Thin-Film Fluid Flows over Microdecorated Surfaces: Observation of Polygonal Hydraulic Jumps

Liquid films flowing over rough substrates are influenced by asperities whose sizes are comparable to the film thickness. We investigate flows driven by jet impact on a regular array of micron-size posts. We show that the topography modifies the size and the shape of the observed hydraulic jumps: in addition to circular jumps, we obtain a variety of stable polygonal shapes. We rationalize our results by considering a leakage flow through the texture and the free-surface flow above it, coupled by an effective slip boundary condition accounting for the symmetry of the texture. This model is in good agreement with our experiments and allows us to account for the interplay between flow properties and roughness parameters, which has applicability in many other thin-film configurations.

Figure 1

Experimental method. (a) Schematic of the experimental setup. (b) The micropattern embedded in the center of the impact plate.
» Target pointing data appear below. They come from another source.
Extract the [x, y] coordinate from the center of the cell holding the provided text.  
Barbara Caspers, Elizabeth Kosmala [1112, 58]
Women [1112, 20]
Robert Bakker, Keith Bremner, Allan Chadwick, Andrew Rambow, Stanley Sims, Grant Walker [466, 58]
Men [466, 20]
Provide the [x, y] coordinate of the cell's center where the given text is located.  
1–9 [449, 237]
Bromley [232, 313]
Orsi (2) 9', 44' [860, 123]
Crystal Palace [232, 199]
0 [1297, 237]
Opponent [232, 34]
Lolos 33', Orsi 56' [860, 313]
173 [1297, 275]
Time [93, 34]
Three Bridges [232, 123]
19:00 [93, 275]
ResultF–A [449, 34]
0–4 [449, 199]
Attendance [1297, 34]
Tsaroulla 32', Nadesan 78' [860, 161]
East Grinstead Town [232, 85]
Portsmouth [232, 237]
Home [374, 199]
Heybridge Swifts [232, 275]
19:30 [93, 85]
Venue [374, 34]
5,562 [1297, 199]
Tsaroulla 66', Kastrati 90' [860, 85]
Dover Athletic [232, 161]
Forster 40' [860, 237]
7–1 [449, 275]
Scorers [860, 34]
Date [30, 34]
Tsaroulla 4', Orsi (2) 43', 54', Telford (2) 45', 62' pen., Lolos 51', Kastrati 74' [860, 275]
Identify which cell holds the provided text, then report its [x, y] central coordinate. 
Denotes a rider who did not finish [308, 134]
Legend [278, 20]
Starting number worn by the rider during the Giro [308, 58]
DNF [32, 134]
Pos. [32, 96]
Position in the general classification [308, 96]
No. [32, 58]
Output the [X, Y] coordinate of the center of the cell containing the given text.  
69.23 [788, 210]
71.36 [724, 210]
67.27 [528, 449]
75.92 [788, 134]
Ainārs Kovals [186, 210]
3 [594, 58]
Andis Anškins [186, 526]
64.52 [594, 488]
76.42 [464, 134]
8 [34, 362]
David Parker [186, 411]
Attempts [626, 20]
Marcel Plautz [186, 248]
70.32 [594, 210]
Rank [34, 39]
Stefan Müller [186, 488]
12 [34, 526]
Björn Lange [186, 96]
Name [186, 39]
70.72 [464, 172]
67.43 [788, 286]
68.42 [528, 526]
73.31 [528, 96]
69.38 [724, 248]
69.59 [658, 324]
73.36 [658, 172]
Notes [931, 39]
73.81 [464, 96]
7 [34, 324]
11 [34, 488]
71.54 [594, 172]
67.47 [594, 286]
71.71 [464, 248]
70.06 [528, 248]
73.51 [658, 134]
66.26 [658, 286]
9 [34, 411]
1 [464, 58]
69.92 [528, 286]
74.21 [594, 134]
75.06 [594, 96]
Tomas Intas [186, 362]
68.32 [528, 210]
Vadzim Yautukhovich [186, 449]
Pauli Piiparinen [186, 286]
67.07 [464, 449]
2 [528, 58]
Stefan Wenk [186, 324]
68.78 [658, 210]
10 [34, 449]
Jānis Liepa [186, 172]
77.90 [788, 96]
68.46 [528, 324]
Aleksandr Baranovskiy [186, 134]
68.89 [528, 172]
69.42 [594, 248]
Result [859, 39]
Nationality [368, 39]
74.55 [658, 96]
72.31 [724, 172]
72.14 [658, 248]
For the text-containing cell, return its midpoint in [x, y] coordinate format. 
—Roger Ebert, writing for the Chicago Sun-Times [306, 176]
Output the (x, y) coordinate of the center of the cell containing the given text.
The photograph shows the cylindrical posts of polydimethylsiloxane (PDMS) arranged on a square lattice. The typical radius $R$ and height $H$ of the posts and lattice distance $D$ are approximately $100\mu \mathrm{m}$. (c) Photograph of a polygonal jump taken from above, at a 45° angle. The jump is formed by a water jet ($Q=1\mathrm{L}·{\min }^{-1}$) impacting a square lattice ($D=200\mu \mathrm{m}$, $R=50\mu \mathrm{m}$, and $H=50\mu \mathrm{m}$).

Figure 2

Influence of pattern structure. Water jets impact (a) a smooth substrate ($Q=1.3\mathrm{L}·{\min }^{-1}$), (b) a hexagonal lattice ($Q=1.7\mathrm{L}·{\min }^{-1}$), and (c) a square lattice ($Q=1.9\mathrm{L}·{\min }^{-1}$). Lattice parameters: $D=200\mu \mathrm{m}$, $R=50\mu \mathrm{m}$, and $H=50\mu \mathrm{m}$.

Figure 3

Influence of pattern geometry on the jump. (a) Average radius versus flow rate for four square lattices with post radius $R=50\mu \mathrm{m}$ and different lattice spacing and posts heights: (▵) $D=200\mu \mathrm{m}$ and $H=23\mu \mathrm{m}$, (▹) $D=200\mu \mathrm{m}$ and $H=50\mu \mathrm{m}$, (▿) $D=200\mu \mathrm{m}$ and $H=88\mu \mathrm{m}$, (○) $D=300\mu \mathrm{m}$ and $H=50\mu \mathrm{m}$, (□) $D=400\mu \mathrm{m}$ and $H=50\mu \mathrm{m}$. Inset, the data are compared to predictions (solid line) with $Y_j={\overline{r}}_{j}g(\frac{da}{Q}{)}^2(1+\frac{2}{{\overline{B}}_0})+\frac{a^2}{2{\pi }^2{\overline{r}}_{j}d}$ and $X_j=\frac{\nu ({\overline{r}}_j^3+{\ell }^3)}{Q{a}^2}$ [19], where ${\overline{B}}_0=\frac{\rho g{\overline{r}}_{j}d}{\gamma }$ is the Bond number. (b) Images of the polygonal jumps over different substrates for $Q=2.5\mathrm{L}·{\min }^{-1}$.

Figure 4

Results of the modeling. (a) View from above of a unit cell of a square lattice. Black and white arrows indicate, respectively, the flow direction and the main axis of the lattice. $\theta$ is the angle between these two directions (here, 0°, 45°, and 90°) and ${\ell }_0$, which scales as the open frontal area, is represented by the black lines. (b) Comparison between the results of the model (solid line) and the experimental data. The results obtained in 15 are also represented (•). $\overline{\ell }(b)$, $\overline{g}(b)$, ${\overline{B}}_0$, and ${\overline{r}}_j$ are averaged for $\theta$ between 0 and $2\pi$. Inset: Maximum deformation of the shape as predicted by the model. (c) Shapes predicted square lattices with different lattice parameters. Symbols are as in Fig. 3.

Figure 5

Coefficients of the model. Leakage flow ($\alpha$, ◆) and slip length ($\xi$, ▪) coefficients as functions of: (a) The aspect ratio of the posts $\kappa$, for a fixed value of the roughness porosity $ϵ$ ($H$ varies, $R$ and $D$ are constant); (b) $ϵ$, for a fixed value of $\kappa$ ($D$ varies, $R$ and $H$ are constant).